[The input Boundary: Start]

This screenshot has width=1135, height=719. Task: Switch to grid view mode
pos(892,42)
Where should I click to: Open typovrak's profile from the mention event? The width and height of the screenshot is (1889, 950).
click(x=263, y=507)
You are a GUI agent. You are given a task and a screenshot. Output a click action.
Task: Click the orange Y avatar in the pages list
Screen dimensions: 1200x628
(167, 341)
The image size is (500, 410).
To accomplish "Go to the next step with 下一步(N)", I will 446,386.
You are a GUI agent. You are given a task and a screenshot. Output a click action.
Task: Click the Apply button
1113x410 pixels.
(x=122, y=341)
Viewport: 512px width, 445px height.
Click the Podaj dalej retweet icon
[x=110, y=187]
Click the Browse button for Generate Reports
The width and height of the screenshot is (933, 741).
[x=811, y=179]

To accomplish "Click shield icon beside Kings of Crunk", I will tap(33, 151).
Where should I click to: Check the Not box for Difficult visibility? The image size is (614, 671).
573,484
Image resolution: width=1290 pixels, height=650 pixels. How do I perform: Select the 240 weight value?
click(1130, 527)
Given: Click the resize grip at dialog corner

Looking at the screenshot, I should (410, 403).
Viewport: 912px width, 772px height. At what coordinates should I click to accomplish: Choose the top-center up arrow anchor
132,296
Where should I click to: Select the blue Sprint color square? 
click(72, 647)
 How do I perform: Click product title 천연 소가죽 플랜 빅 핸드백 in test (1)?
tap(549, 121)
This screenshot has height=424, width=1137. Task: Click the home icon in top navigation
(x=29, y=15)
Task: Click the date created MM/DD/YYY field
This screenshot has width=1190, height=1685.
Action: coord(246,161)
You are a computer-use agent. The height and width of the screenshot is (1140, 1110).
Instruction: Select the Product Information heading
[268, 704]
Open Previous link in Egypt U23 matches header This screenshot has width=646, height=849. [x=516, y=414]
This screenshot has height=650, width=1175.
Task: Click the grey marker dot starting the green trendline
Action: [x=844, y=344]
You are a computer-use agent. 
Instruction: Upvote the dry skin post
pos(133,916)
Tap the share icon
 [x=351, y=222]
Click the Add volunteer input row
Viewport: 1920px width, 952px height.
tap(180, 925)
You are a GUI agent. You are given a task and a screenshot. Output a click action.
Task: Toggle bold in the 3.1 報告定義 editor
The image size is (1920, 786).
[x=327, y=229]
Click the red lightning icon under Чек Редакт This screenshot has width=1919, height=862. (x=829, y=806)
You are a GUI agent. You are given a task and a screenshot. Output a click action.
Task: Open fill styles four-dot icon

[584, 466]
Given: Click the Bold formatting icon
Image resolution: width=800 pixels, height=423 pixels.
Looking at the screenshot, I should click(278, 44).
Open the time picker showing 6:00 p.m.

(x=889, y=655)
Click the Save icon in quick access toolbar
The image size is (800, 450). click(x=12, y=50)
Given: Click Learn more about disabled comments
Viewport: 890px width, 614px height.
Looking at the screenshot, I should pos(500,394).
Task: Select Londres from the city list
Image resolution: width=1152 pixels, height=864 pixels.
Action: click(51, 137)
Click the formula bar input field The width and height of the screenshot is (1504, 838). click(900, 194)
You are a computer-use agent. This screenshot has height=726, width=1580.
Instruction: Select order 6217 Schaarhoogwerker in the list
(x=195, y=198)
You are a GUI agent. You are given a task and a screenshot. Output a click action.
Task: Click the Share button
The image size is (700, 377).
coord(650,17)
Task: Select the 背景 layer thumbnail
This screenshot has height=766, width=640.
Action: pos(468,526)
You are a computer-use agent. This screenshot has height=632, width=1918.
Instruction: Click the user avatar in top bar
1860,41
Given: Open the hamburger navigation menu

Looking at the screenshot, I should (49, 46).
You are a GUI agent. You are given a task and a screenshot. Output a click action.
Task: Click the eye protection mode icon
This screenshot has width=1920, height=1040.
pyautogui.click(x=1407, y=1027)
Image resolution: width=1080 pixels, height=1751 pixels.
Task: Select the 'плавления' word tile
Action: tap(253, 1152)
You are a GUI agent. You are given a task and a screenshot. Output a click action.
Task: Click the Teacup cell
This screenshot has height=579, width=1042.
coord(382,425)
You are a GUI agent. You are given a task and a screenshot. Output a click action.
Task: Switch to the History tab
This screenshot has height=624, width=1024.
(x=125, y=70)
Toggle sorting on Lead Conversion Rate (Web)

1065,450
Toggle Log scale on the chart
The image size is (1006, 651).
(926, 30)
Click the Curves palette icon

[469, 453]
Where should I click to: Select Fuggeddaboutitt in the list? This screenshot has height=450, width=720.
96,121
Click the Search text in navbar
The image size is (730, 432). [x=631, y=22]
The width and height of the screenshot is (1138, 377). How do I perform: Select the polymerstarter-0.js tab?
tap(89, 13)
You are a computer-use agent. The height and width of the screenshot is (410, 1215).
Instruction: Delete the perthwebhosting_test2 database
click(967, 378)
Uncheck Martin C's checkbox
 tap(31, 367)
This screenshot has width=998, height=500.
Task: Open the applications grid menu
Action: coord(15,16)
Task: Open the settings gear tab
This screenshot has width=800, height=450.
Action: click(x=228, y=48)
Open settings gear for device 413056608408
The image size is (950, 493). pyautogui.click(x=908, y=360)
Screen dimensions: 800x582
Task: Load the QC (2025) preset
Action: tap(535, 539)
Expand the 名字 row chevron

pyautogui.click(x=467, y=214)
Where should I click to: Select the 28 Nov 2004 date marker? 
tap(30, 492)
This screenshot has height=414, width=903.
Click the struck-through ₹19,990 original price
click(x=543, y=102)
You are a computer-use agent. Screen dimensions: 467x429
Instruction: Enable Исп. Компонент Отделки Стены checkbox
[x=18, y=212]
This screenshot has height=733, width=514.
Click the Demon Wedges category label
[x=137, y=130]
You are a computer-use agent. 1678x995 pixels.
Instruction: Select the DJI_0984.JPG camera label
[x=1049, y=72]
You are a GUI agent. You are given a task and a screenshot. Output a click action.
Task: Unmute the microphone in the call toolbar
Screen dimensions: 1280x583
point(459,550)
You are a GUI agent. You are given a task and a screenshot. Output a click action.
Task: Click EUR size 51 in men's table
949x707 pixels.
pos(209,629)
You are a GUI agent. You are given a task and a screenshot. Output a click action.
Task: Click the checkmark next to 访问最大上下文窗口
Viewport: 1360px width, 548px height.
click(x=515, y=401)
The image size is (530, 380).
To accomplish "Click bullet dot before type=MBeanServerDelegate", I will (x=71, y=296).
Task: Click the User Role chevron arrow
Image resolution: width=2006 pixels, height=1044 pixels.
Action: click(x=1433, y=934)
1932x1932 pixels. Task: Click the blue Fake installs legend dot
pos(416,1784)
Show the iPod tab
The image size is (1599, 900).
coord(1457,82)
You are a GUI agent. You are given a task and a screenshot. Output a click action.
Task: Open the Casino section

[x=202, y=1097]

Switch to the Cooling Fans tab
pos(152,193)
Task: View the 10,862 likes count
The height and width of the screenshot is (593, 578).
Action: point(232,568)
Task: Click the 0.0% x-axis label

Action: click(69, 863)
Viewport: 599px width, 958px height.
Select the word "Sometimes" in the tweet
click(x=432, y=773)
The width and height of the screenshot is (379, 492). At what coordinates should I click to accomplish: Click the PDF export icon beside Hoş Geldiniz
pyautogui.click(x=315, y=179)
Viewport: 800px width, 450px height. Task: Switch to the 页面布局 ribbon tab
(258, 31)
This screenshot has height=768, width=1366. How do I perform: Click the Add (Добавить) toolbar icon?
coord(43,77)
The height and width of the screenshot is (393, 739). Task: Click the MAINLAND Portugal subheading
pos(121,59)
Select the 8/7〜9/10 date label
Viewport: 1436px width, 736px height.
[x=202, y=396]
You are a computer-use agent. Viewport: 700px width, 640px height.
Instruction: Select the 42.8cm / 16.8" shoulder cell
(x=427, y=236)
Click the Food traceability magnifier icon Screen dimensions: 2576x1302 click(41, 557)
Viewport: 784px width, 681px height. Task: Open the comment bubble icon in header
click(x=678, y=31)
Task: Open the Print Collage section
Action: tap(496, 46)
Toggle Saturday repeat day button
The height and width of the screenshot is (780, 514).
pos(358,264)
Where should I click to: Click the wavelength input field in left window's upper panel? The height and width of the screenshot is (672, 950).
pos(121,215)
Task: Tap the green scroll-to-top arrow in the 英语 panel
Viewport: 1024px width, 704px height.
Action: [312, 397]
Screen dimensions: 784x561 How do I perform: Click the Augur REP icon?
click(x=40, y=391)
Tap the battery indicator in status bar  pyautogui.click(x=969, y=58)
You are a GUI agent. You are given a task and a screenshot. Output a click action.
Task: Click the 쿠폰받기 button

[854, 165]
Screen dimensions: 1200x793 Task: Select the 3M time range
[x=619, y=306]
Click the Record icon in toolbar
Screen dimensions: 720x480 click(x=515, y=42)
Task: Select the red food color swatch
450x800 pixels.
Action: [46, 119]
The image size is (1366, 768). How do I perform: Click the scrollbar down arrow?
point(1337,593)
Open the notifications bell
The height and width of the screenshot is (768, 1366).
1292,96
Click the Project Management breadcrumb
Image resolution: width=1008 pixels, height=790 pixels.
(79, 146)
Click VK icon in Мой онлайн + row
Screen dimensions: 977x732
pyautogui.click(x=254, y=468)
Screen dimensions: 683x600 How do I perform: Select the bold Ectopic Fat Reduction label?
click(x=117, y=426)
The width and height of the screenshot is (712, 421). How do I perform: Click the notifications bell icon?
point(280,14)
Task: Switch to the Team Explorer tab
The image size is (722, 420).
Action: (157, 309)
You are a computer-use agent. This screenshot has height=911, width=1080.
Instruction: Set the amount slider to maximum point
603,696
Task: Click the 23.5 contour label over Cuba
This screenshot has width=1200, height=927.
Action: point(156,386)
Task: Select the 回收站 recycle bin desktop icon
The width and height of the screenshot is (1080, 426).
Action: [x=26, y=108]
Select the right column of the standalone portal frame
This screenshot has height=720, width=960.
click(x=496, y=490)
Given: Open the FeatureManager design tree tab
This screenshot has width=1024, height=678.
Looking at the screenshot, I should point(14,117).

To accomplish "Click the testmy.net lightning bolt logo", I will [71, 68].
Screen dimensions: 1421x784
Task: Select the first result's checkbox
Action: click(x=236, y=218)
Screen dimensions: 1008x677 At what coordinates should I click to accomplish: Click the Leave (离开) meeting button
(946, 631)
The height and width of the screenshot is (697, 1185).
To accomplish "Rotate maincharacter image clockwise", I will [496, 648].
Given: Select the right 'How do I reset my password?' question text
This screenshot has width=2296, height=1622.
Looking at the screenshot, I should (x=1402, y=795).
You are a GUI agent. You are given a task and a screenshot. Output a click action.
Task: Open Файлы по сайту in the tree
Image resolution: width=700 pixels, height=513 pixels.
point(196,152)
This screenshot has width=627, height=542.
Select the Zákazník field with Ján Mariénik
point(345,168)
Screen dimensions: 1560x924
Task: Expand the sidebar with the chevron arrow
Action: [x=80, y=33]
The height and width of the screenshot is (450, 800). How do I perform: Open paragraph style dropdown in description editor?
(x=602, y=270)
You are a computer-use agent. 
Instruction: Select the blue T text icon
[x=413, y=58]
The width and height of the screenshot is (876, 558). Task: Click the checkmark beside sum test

[The input Boundary: End]

Copy all lines of the records in which the string "tree" can be found.

Given: Open the FeatureManager design tree tab
Task: Open Файлы по сайту in the tree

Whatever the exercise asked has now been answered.